Crônicas

Lasanha

E a lasanha deu certo. Sim, confesso que por um momento eu duvidei que o resultado final ficaria bom. Minha filha decidiu fazer sua receita a partir de outra receita.

Explico. Começou com o pedido dela para fazer lasanha. Cantei de felicidade. Concordei que ela deveria fazer diferente da que a avó faz, claro. E fui em busca da receita.

Ela leu e disse que queria fazer do jeito dela. Engoli em seco e perguntei do que se tratava. Não queria presunto. Tudo bem. Nem pimenta do reino. Me espantei.

Ponderei que tirar tempero não dava. Era essencial para dar sabor. Ela estava irredutível e ai apelei: perguntei se já tinha provado. Disse que não. Peguei um pouco e pus na mão. Arregalou os olhos azuis como se tivesse visto o diabo em pessoa.

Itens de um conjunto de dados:
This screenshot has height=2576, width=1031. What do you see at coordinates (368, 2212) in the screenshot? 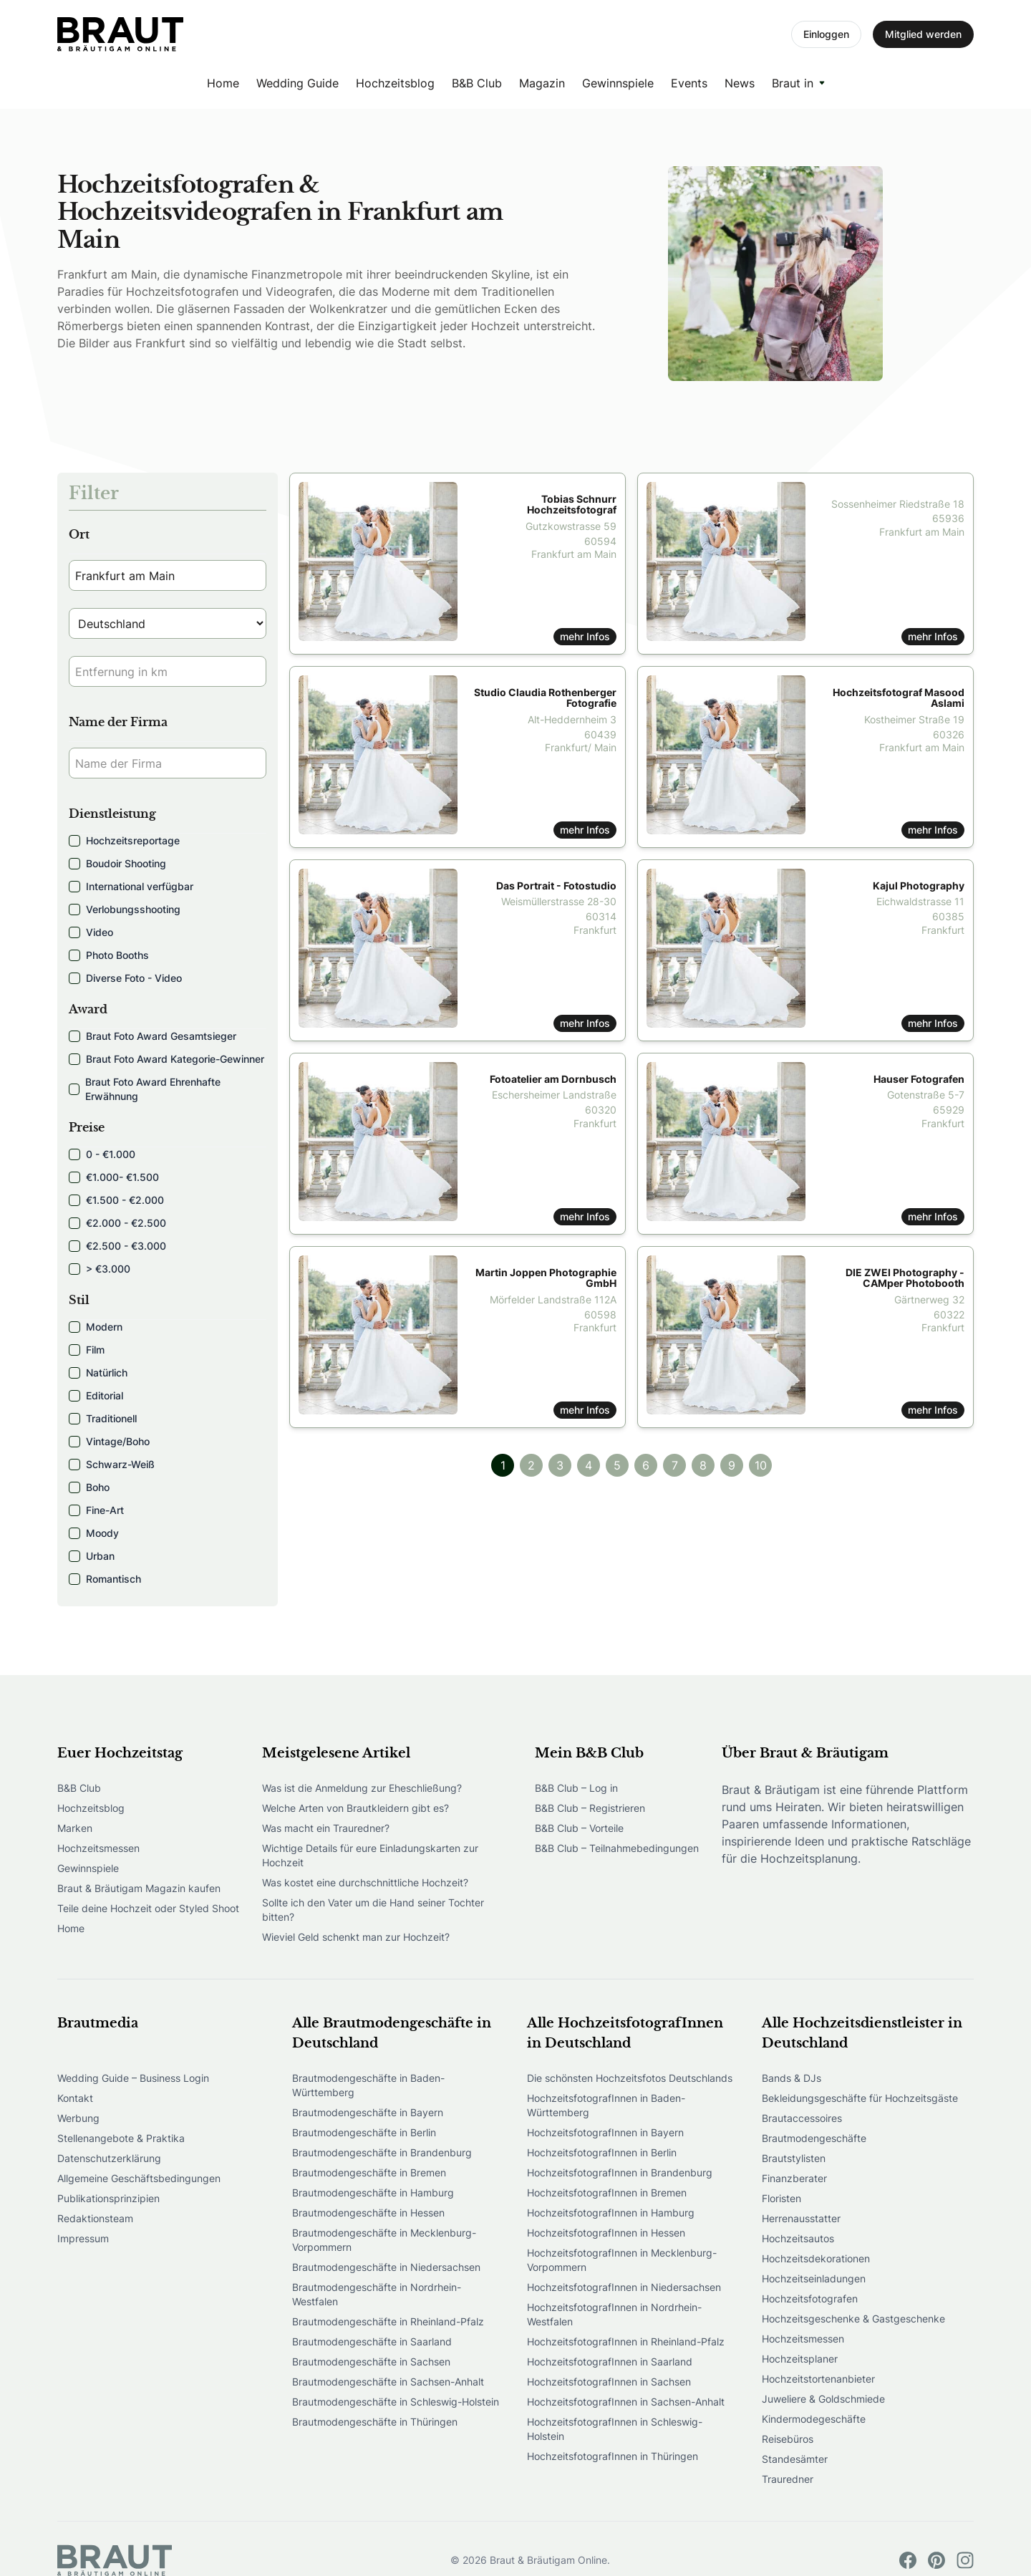
I see `Brautmodengeschäfte in Hessen` at bounding box center [368, 2212].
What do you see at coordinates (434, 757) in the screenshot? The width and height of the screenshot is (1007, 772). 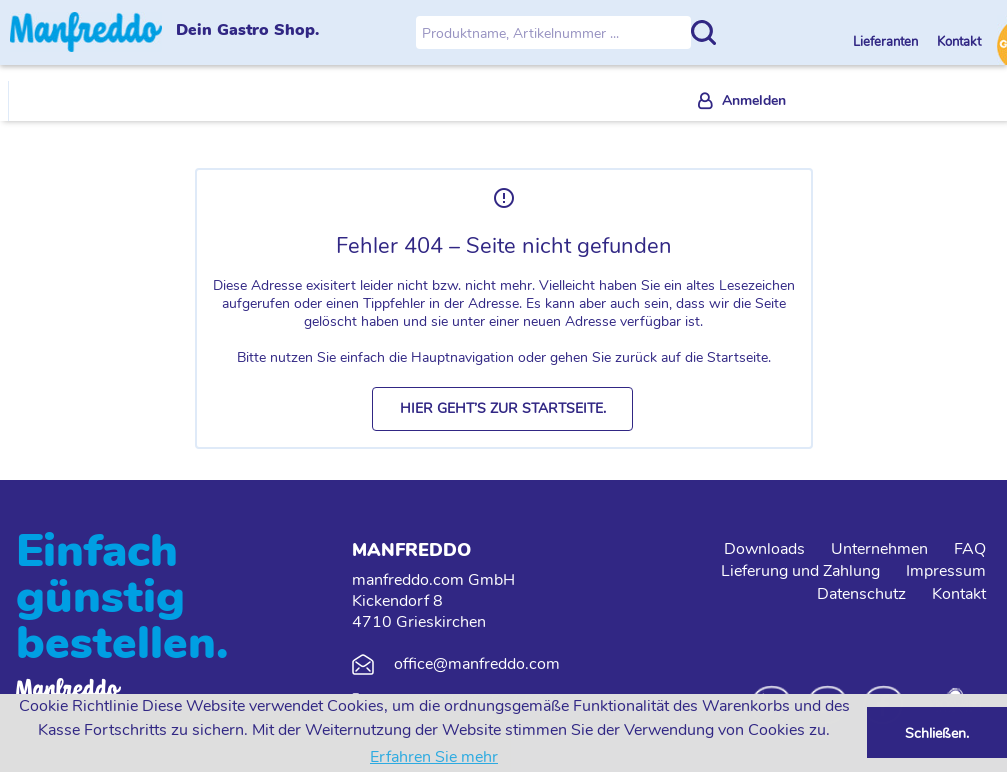 I see `Erfahren Sie mehr [button]` at bounding box center [434, 757].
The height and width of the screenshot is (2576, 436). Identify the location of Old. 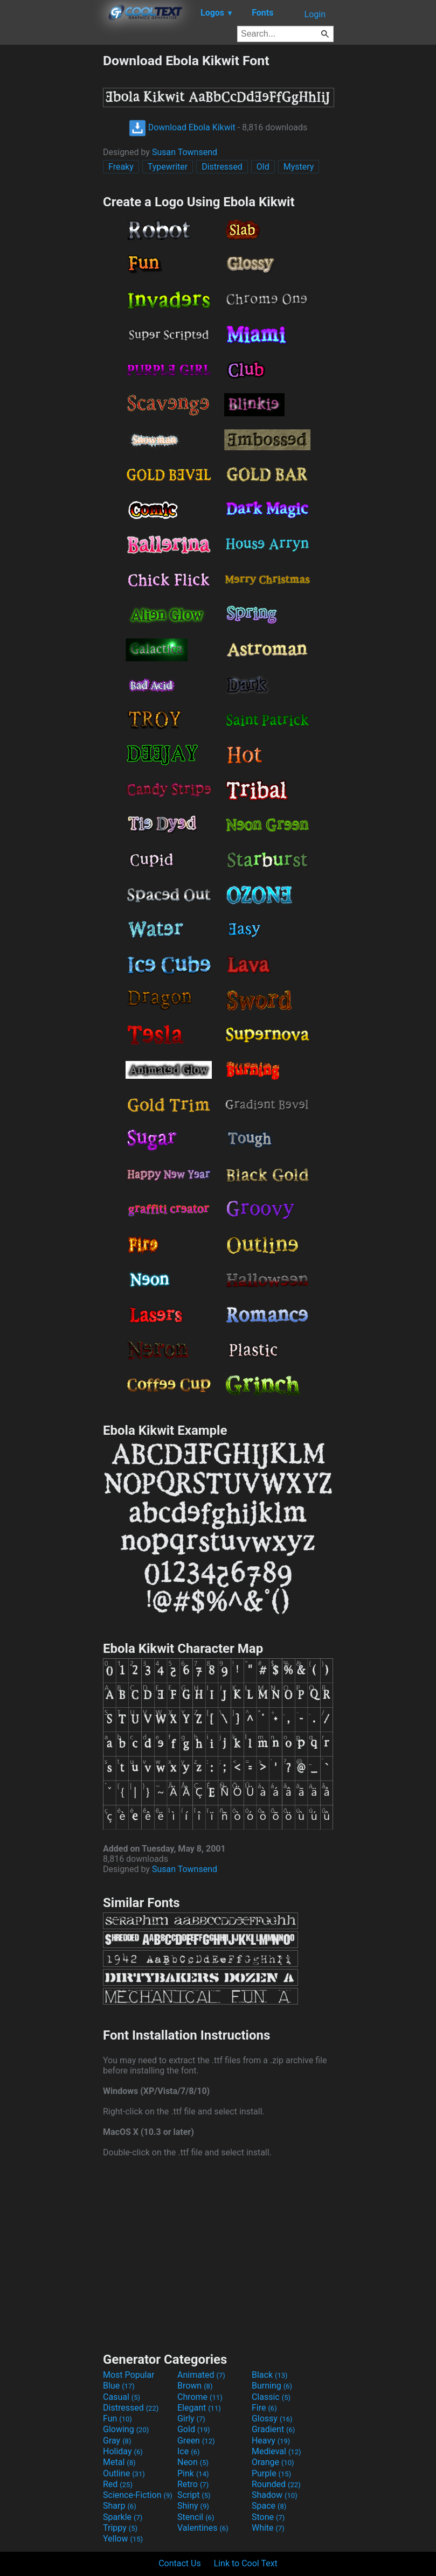
(263, 167).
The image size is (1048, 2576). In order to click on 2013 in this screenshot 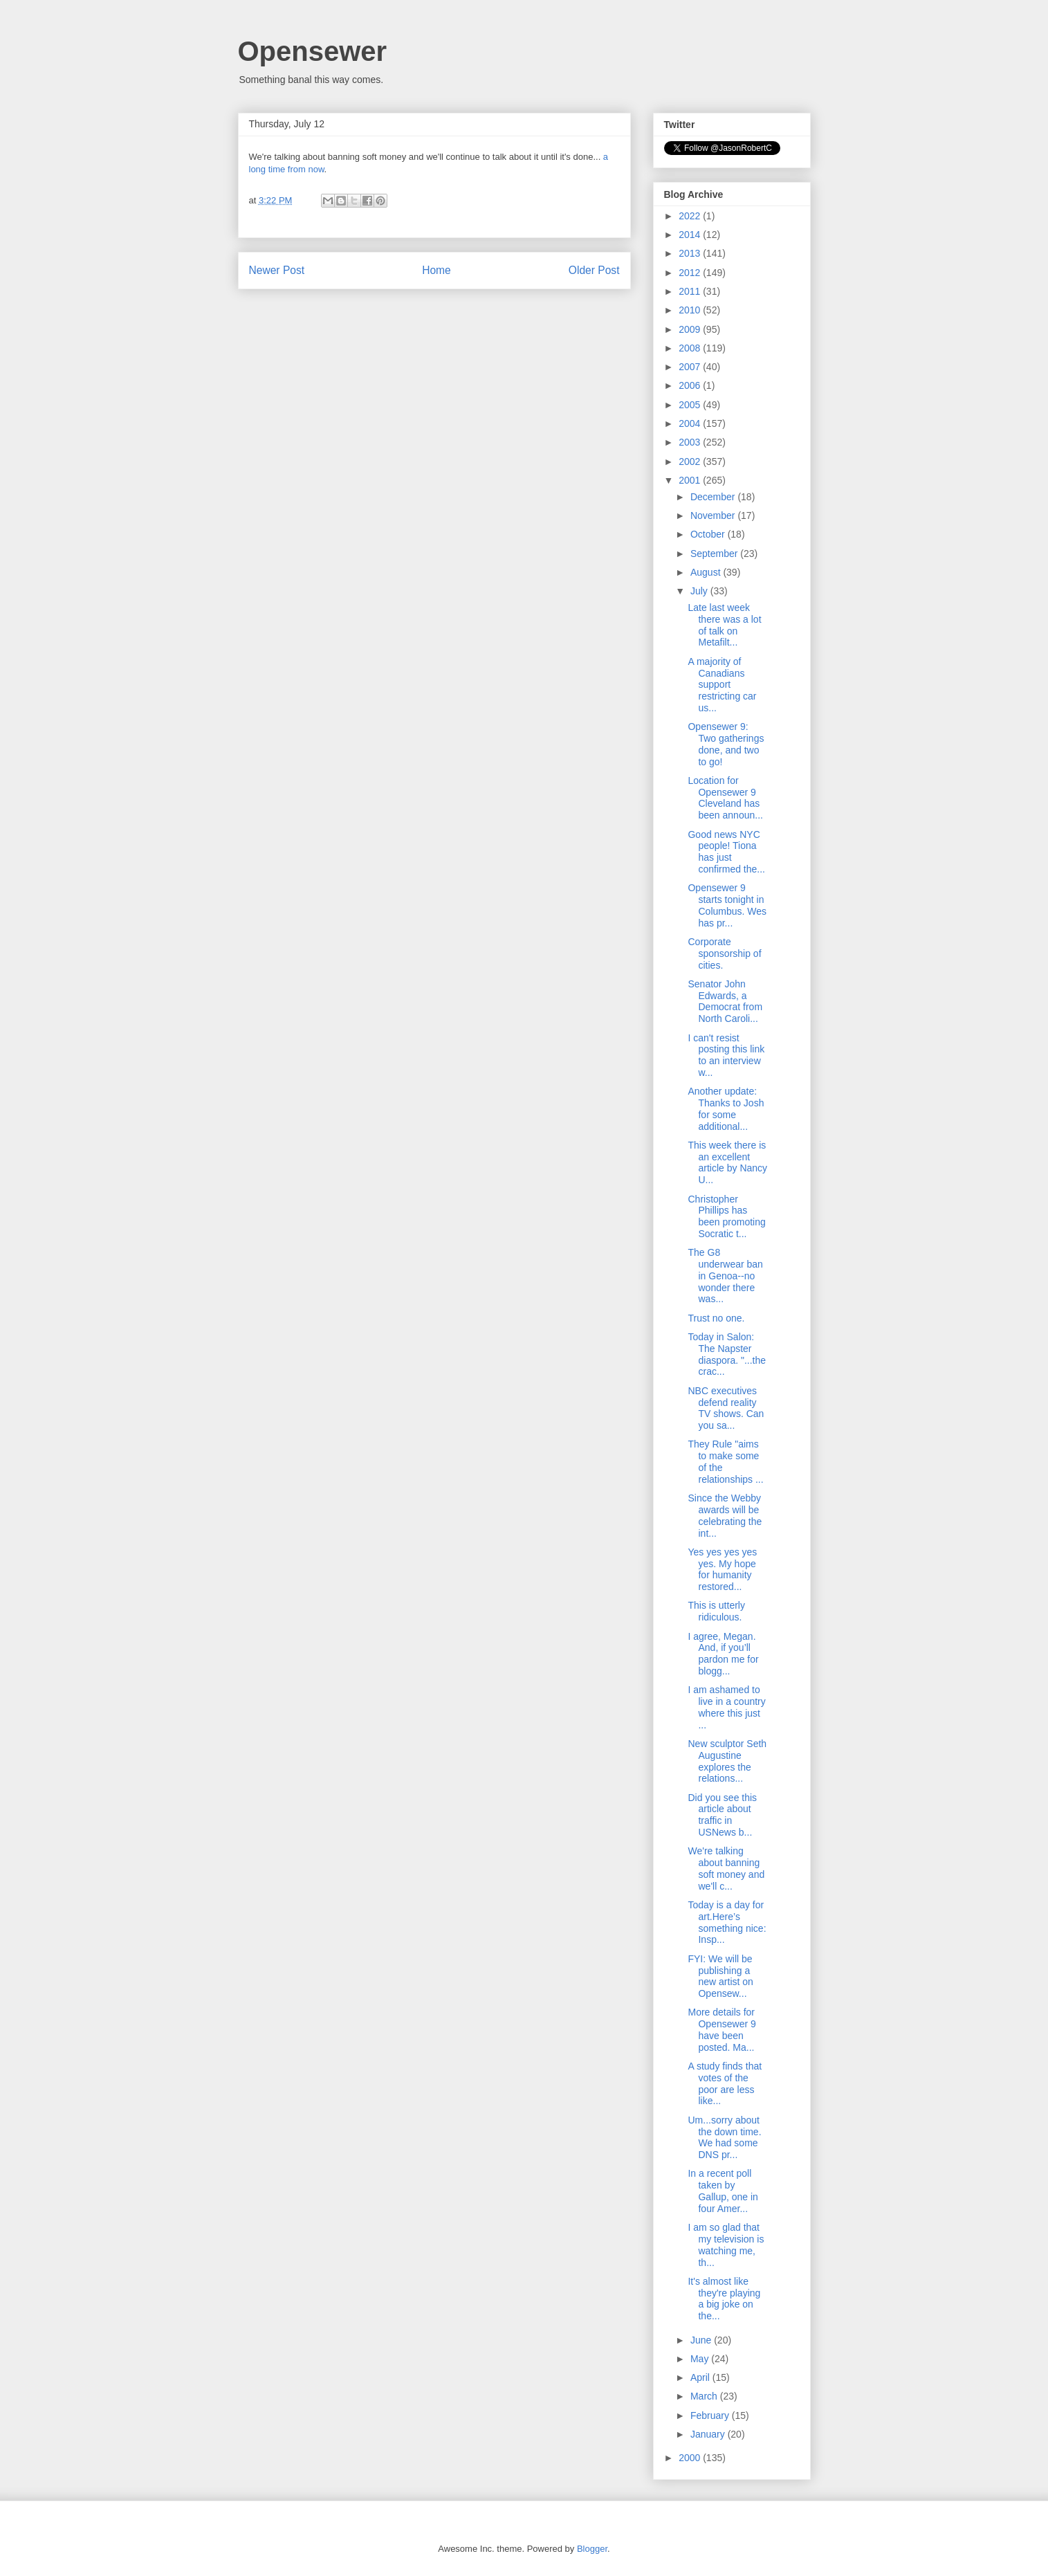, I will do `click(691, 253)`.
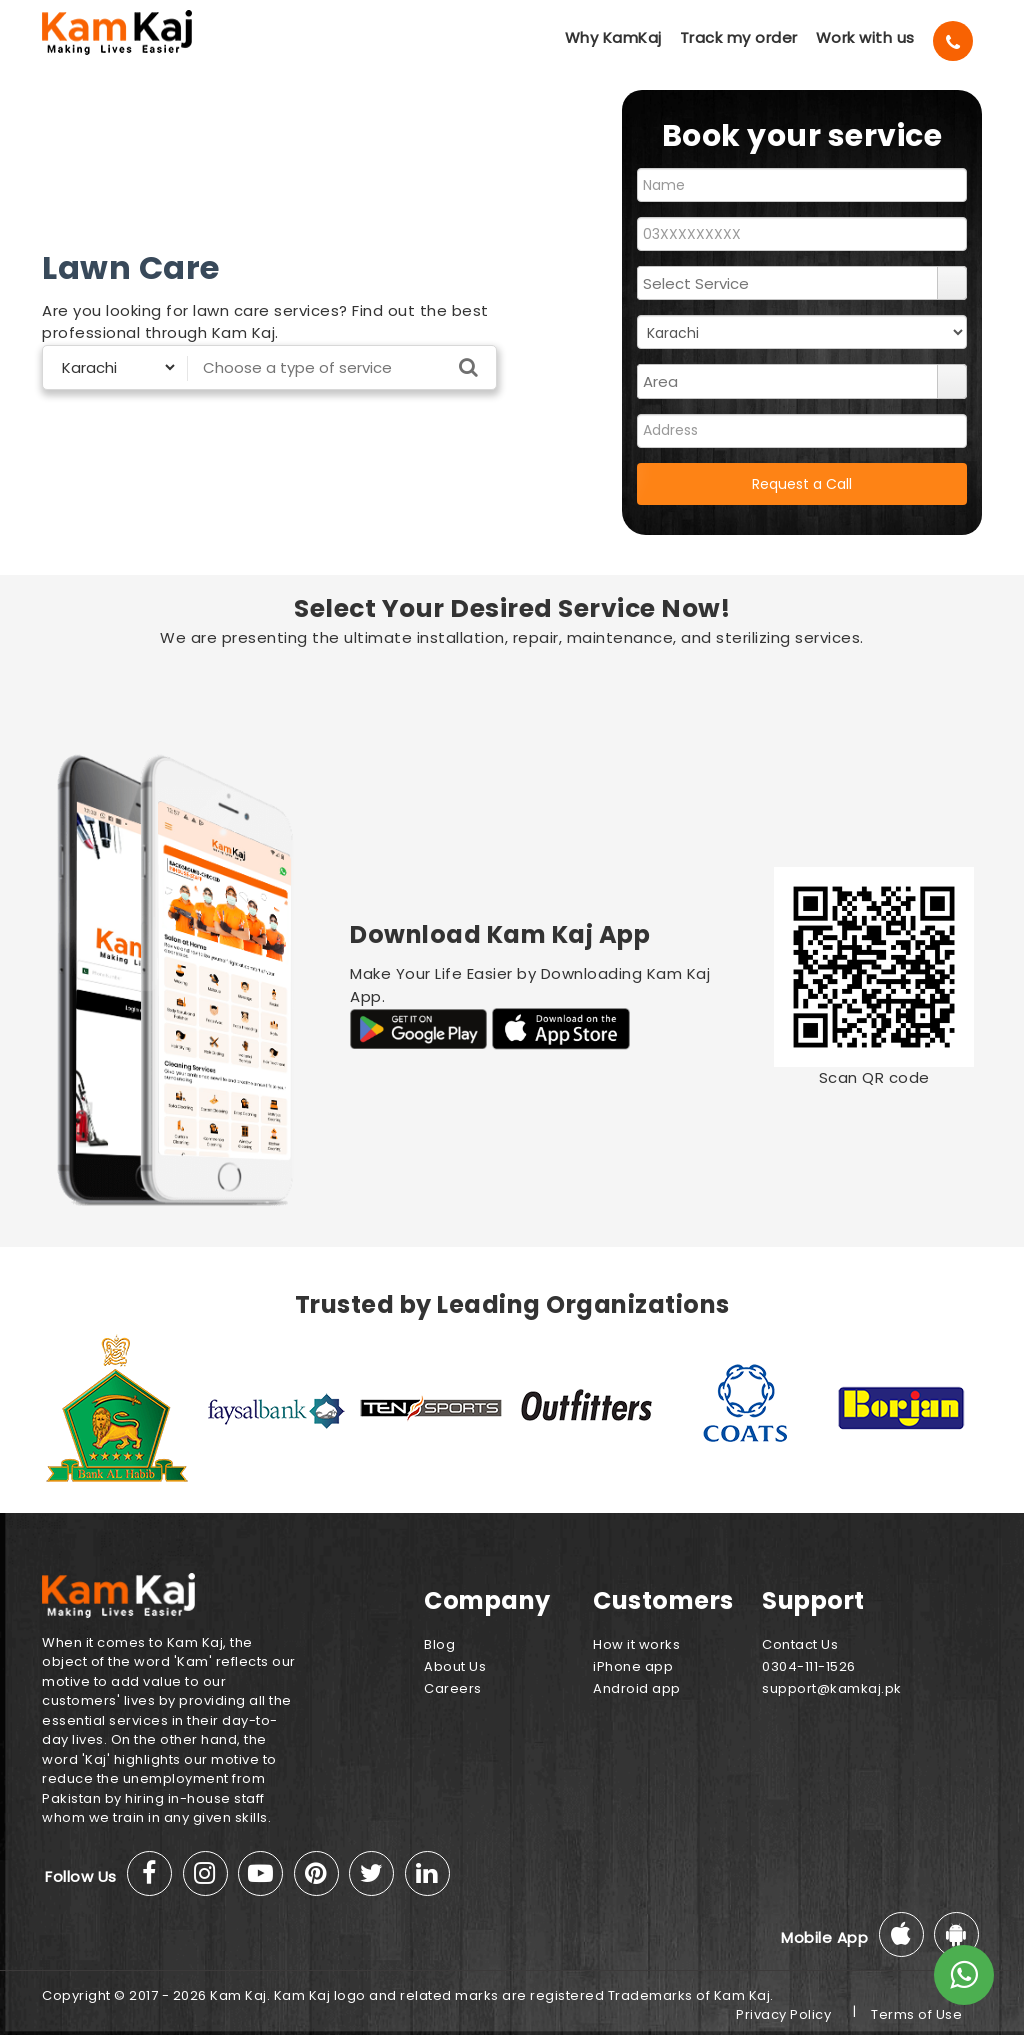 This screenshot has height=2035, width=1024. I want to click on [combobox], so click(788, 283).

O que fazer =>
- A) Na crônica, qual ingrediente a filha disse que não queria antes de recusar a pimenta do reino?
- B) Indique se cada afirmação concorda com a crônica, respondendo sim ou não e citando as palavras do texto que decidem: (i) a filha já tinha provado pimenta do reino; (ii) quem narra concordou que a lasanha devia ser diferente da que a avó faz; (iii) a lasanha não deu certo.

Respostas =>
- A) Presunto.

- B)
(i) Não: "Disse que não."
(ii) Sim: "Concordei que ela deveria fazer diferente da que a avó faz, claro."
(iii) Não: "E a lasanha deu certo."